Et elle-même entassait les pièces d’étoffe, tandis que Bergeounette m’aidait à ramasser l’ouvrage que des ouvrières peureuses avaient abandonné. Pendant ce temps, Gabielle, les manches relevées très haut et sa jupe enroulée autour des hanches, épongeait l’eau qui entrait malgré les fenêtres fermées. Et chaque fois qu’elle voyait du bois enflammé sauter en l’air en lançant une pluie d’étincelles, elle riait fort et disait :

— Bien joué, monsieur le feu.

Mme  Doublé avait renvoyé en hâte ses ouvrières.

Son appartement donnait sur la cour et ne recevait même pas le jet des pompes. Mais elle avait peur, une peur qui la rendait stupide et humble, et lui avait fait chercher asile auprès de nous.
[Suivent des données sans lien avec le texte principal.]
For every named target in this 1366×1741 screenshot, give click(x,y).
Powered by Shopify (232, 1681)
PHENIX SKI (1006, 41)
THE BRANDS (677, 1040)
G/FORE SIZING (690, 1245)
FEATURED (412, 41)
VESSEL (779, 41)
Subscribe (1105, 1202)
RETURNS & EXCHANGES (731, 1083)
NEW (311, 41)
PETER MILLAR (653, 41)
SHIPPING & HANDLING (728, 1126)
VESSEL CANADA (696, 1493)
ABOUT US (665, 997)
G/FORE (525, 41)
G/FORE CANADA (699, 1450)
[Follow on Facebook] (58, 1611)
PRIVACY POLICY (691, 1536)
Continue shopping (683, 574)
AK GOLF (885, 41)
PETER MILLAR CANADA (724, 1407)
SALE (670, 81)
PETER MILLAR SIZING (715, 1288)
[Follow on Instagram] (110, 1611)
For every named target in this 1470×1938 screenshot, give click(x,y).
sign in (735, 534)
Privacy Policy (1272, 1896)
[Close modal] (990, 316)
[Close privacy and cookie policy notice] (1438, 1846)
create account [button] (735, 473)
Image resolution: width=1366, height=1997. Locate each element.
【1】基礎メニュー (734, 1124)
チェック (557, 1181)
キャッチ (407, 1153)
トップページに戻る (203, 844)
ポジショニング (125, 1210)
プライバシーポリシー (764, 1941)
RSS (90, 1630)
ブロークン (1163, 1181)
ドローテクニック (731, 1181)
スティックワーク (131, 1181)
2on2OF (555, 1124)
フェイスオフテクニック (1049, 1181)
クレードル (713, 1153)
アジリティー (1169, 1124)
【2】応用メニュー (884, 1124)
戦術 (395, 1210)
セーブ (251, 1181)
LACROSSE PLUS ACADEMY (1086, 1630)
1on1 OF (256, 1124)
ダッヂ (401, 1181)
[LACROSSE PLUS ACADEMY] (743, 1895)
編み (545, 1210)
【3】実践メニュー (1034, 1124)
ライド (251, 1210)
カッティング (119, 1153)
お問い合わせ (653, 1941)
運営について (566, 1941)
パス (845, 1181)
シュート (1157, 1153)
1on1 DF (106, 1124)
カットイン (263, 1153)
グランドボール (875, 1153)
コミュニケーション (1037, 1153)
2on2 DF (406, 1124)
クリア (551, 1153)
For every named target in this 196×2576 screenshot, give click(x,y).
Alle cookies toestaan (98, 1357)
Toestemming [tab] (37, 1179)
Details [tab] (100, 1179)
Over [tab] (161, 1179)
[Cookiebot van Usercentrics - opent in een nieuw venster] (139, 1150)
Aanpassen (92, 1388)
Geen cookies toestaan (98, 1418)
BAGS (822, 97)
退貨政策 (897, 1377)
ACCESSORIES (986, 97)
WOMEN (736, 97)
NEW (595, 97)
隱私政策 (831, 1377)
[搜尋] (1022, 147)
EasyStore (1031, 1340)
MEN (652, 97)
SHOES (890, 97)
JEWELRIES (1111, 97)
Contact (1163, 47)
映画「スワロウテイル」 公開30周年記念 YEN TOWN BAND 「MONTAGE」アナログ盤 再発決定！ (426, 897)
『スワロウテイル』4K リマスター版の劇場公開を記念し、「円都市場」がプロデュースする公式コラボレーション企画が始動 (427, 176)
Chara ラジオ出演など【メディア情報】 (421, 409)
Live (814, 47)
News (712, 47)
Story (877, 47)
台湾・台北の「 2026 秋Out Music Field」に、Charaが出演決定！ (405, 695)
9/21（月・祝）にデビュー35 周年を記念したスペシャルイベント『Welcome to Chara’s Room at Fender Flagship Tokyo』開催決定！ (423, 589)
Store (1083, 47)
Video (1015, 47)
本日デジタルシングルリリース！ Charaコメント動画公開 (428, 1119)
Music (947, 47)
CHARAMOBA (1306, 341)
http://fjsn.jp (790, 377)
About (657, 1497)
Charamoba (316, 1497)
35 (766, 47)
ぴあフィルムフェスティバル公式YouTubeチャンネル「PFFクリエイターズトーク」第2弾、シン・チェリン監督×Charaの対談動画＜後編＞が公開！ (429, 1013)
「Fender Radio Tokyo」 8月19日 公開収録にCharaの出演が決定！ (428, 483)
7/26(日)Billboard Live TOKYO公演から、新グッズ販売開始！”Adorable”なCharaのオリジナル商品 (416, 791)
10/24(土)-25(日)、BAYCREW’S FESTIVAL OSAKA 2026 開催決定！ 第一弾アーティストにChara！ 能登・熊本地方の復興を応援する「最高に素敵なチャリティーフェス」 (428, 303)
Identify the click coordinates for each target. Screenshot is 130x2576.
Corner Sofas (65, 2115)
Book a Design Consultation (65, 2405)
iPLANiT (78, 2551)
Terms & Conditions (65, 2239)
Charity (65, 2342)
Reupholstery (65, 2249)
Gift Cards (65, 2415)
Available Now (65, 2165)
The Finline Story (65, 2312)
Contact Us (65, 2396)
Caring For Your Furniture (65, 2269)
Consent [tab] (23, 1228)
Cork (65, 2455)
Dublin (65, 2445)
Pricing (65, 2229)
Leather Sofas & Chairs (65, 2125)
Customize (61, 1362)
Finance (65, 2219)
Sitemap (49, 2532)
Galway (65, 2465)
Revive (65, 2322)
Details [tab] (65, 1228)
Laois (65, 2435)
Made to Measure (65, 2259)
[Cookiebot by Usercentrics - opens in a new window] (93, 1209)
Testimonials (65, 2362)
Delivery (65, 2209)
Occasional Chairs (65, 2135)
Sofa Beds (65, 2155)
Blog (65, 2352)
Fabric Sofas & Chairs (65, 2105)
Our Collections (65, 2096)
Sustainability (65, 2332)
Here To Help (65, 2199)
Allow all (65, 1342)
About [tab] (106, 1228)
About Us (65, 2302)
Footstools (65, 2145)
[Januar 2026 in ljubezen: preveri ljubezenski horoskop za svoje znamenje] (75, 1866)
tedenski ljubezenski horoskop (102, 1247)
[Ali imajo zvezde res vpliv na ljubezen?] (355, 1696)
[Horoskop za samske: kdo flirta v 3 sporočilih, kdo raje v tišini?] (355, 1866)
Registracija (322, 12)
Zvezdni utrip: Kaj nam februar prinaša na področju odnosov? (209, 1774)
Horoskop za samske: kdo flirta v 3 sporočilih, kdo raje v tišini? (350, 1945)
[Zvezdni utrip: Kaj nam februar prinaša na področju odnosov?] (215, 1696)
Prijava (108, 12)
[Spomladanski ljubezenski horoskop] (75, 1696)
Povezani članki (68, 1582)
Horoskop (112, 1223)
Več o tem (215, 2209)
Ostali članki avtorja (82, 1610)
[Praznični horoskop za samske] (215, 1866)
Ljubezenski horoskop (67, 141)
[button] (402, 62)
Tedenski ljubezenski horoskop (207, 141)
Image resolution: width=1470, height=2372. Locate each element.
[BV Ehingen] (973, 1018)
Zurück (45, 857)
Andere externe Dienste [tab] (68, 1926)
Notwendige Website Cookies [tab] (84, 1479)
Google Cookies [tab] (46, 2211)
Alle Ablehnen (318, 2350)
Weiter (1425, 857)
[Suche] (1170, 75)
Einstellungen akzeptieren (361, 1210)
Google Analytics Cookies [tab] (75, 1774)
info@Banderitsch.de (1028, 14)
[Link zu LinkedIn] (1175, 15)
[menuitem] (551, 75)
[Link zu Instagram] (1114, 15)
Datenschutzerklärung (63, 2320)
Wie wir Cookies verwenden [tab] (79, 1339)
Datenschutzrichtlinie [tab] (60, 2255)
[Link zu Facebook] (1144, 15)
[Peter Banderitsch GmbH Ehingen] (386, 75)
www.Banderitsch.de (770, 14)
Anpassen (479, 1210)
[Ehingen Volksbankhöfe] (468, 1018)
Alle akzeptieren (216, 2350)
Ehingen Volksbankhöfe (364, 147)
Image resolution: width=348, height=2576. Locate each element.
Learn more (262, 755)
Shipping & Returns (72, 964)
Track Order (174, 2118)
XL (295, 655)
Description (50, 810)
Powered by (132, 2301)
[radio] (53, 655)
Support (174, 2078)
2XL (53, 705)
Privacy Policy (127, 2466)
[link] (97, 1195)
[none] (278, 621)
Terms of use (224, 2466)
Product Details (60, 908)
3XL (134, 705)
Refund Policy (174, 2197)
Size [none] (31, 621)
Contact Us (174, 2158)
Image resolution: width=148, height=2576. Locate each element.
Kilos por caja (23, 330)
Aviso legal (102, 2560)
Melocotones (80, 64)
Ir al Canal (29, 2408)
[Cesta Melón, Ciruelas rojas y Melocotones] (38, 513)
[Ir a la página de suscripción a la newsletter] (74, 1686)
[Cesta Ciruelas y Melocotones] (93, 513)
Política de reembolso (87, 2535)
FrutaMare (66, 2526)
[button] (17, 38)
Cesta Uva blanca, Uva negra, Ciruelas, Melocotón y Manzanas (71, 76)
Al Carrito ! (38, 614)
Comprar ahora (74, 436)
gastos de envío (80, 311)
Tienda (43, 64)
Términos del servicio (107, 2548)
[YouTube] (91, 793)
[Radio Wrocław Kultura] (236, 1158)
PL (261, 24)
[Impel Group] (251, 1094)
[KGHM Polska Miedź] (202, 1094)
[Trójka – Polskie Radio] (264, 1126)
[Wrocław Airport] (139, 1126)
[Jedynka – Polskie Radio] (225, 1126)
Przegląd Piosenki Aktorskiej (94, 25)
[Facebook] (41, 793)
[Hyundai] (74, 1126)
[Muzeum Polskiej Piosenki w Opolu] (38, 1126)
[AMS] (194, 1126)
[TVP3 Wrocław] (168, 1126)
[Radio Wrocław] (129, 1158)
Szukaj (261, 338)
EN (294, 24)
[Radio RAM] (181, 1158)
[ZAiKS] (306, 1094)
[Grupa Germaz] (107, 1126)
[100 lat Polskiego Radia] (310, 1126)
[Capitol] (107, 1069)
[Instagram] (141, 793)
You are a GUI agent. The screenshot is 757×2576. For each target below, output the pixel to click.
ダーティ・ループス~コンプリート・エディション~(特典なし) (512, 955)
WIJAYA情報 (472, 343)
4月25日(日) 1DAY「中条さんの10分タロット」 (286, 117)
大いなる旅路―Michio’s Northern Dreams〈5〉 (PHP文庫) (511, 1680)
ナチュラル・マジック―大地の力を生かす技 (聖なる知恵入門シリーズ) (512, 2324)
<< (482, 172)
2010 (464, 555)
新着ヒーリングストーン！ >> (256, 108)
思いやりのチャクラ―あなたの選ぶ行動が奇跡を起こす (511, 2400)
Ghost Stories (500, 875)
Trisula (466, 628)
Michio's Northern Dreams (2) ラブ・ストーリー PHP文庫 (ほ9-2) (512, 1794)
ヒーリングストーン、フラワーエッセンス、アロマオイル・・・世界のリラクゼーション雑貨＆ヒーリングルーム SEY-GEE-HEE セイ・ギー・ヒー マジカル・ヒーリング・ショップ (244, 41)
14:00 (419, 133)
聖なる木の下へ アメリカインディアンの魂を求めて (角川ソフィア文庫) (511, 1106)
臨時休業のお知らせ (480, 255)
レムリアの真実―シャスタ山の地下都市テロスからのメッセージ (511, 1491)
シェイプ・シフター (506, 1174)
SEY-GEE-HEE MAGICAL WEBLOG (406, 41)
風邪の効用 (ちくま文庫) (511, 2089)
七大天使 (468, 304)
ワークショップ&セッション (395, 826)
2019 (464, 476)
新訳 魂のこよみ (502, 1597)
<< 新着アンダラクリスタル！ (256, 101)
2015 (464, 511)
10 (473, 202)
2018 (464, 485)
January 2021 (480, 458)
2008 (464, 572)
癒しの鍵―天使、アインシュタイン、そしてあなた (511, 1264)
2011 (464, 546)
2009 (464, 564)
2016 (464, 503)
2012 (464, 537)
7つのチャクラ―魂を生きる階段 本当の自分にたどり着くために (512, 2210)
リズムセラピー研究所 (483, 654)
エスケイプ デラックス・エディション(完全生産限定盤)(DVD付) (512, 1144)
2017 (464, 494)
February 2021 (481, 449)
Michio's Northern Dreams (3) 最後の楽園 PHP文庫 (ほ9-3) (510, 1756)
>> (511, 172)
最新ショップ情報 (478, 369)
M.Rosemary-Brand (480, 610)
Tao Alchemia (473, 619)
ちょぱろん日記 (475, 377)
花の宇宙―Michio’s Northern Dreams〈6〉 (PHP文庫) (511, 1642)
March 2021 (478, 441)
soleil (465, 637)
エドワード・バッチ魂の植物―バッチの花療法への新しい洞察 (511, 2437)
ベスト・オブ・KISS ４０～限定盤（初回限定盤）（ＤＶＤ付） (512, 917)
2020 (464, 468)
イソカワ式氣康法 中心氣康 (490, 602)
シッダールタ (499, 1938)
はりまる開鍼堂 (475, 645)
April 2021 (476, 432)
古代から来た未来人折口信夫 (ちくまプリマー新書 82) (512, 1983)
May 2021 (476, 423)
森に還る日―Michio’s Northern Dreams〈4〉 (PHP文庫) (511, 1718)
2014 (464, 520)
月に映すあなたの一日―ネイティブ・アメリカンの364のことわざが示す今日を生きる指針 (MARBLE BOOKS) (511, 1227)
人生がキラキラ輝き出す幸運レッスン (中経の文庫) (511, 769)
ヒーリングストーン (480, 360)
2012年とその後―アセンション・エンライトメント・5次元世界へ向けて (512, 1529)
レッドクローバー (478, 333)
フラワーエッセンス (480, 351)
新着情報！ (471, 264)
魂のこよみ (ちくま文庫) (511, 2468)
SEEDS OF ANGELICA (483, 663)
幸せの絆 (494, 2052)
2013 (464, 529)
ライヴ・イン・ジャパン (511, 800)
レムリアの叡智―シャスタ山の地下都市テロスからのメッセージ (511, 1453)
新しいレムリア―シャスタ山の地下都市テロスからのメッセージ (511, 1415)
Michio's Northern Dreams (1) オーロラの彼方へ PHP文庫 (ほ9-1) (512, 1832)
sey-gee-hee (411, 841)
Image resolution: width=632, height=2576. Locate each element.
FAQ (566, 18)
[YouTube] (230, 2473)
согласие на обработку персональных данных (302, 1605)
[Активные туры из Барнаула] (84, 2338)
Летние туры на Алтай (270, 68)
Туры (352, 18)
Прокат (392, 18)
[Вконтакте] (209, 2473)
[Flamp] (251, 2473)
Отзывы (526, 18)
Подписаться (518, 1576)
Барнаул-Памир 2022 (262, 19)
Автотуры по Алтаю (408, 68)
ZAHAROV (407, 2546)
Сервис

Elle restait près de la porte sans oser sortir ni rentrer, et son air terrifié la changeait tellement que Duretour la houspillait, et que Bergeounette me dit :

— Elle ne serait même pas capable de rendre une gifle.

Chaque fois que les flammes s’élevaient davantage ou que la fumée augmentait, Mme  Doublé retrouvait un peu de voix pour dire :

— Tout va brûler.

D’après elle les maisons voisines allaient prendre feu, la nôtre aussi, et tout le quartier allait flamber.